TODAY'S TALKING POINTS 10-16-15



TODAY'S TALKING POINTS
European leaders hatched a plan to ease the flow of migrants. This year alone, about 600,000 migrants have reached Europe, and many of them came from Turkey. The European Union agreed to provide financial aid and make it easier for Turkish citizens to access visas if the nation does a better job with border control (read: try to keep the two million Syrian refugees currently in Turkey where they are so they don't go to Europe.) The deal isn't yet final.
U.S. analysts reportedly knew the bombed Afghanistan site was a hospitalAssociated Press learned American analysts were collecting intelligence on the Doctors Without Borders hospital decimated by a U.S. airstrike in the northern Afghan city Kunduz earlier this month because they thought it could be a Taliban hub. Because of this — and the fact that air support forces typically have maps noting structures like hospitals — Doctors Without Borders officials said the hospital was “intentionally targeted” in a “premeditated massacre.” It’s still not clear whether or not the commanders firing the gunship knew the building was a hospital.
Nearly 85% of people killed by U.S. drones in recent strikes were unintended targets. The Intercept released an in-depth report Thursday revealing the nation’s Operation Haymaker campaign (meant to target Al Qaeda and Taliban higher ups) killed more than 200 people — but only 35 were enemy targets. It’s unclear how long the mission lasted, but by the end of 2013, the number of civilian casualties by drones in Afghanistan tripled from the prior year.
Killings by police are missing from FBI records. You won’t find a file for Tamir Rice or Eric Garner in federal databases. In fact, only 224 of 18,000 U.S. law enforcement agencies reported a fatal shooting by police in 2014. The reason? The federal reporting program isn’t mandatory, so the feds have no way of knowing how many incidents actually occurred, which makes it tricky to track any increase in killings by police.
Scottish officials identified two new suspects in the Lockerbie bombing. Prosecutors are planning to interview two Libyans they think were involved in the 1988 bombing that killed 270 on Pan Am flight 103. Just one person, Abdelbaset al-Megrahi, had been convicted for the attack.
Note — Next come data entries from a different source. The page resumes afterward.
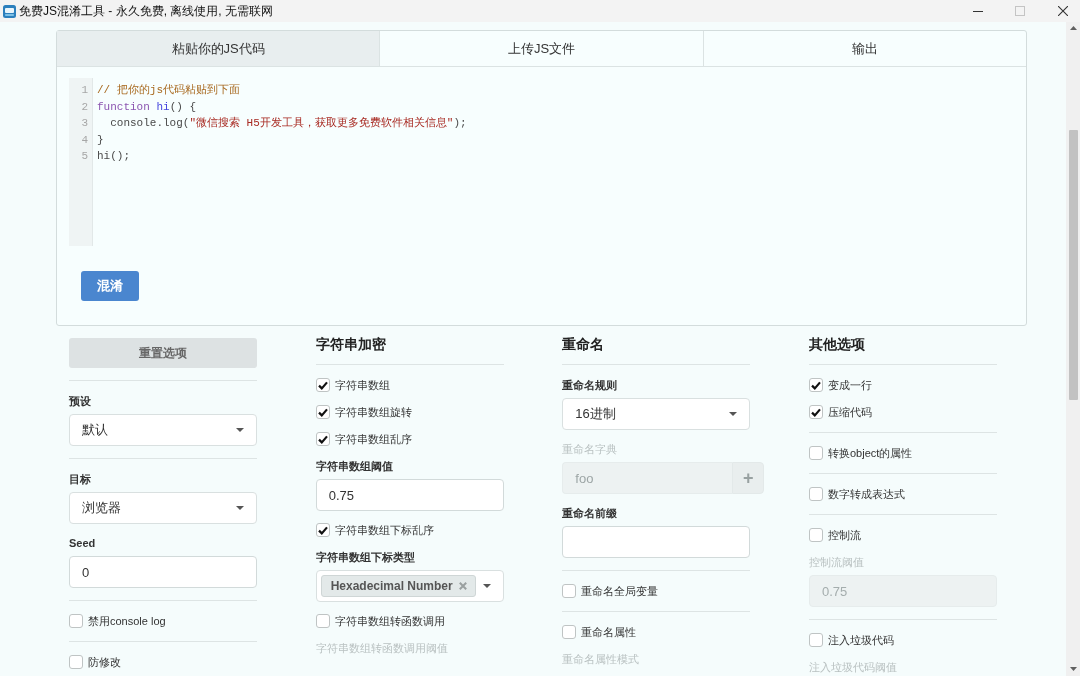  Describe the element at coordinates (127, 621) in the screenshot. I see `checkbox-label: 禁用console log` at that location.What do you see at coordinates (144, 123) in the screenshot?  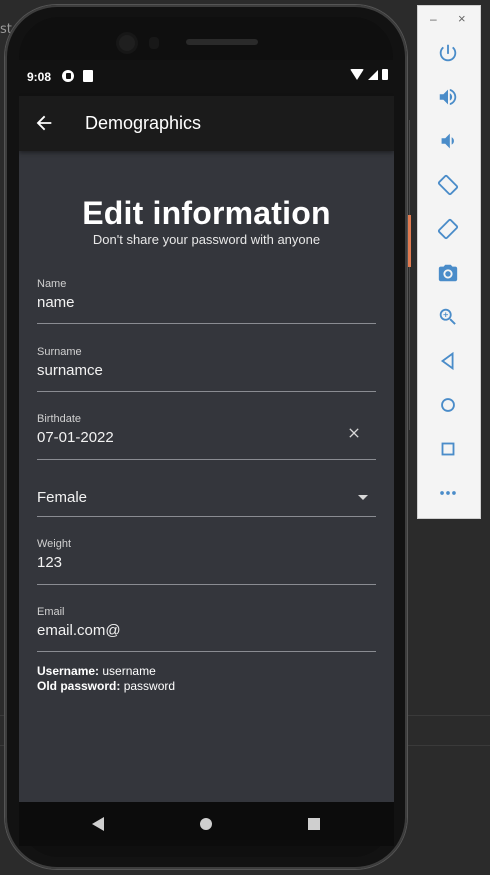 I see `page-title: Demographics` at bounding box center [144, 123].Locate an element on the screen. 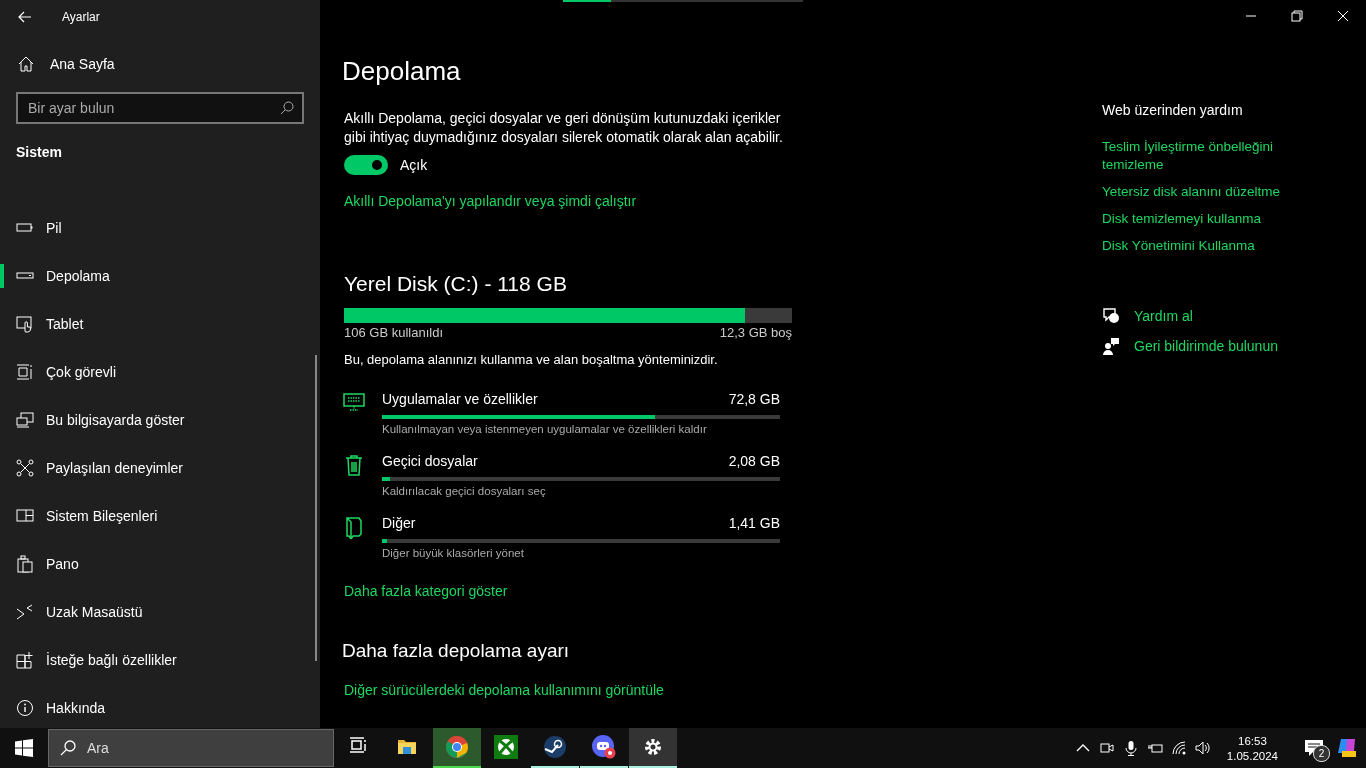  sidebar-item: Tablet is located at coordinates (160, 324).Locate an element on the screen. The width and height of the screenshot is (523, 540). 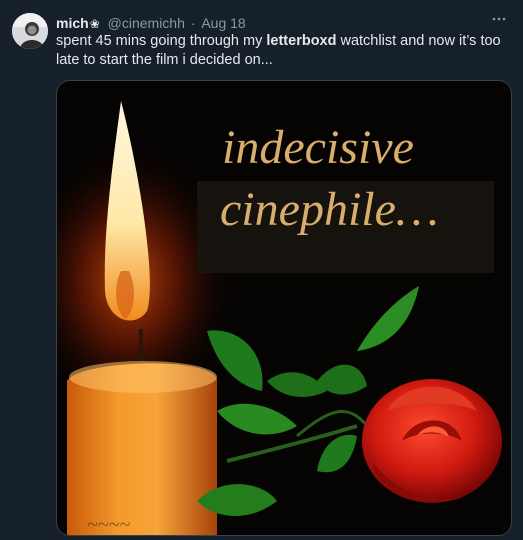
avatar-image is located at coordinates (30, 31).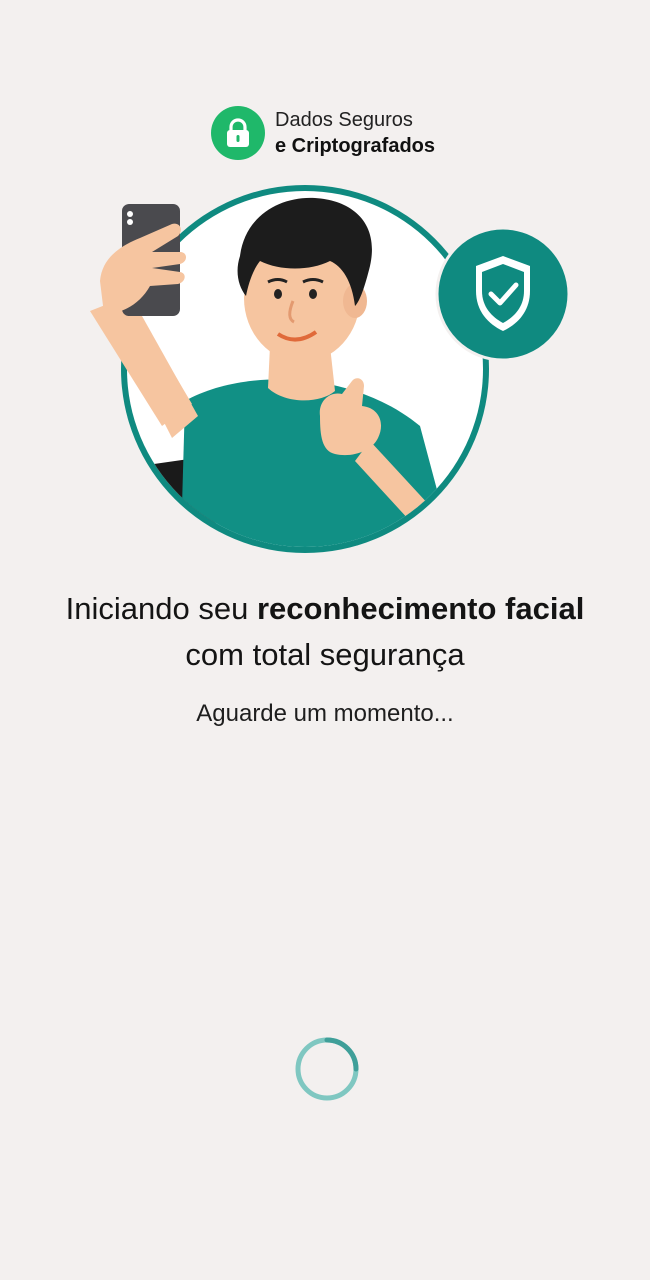  I want to click on lock-icon, so click(238, 133).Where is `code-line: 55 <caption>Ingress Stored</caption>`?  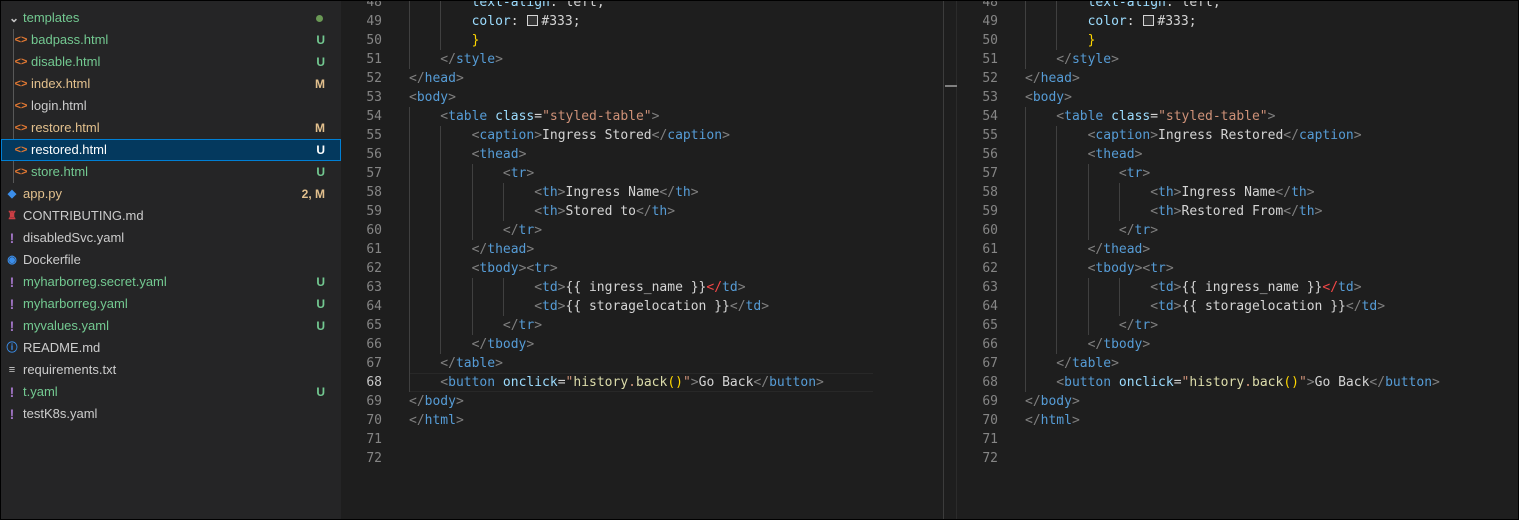
code-line: 55 <caption>Ingress Stored</caption> is located at coordinates (642, 136).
Last month, the brother of a victim told The New Yorker about his own investigation, and said he suspected other perpetrators still remained at large in Libya.
Dennis Hastert plans to plead guilty in his hush-money case. The ex-House Speaker, who reportedly agreed to pay an individual $3.5 million to stay quiet about sexual misconduct, intends to plead guilty to lying to federal investigators about it. The plea would allow him to avoid a trial.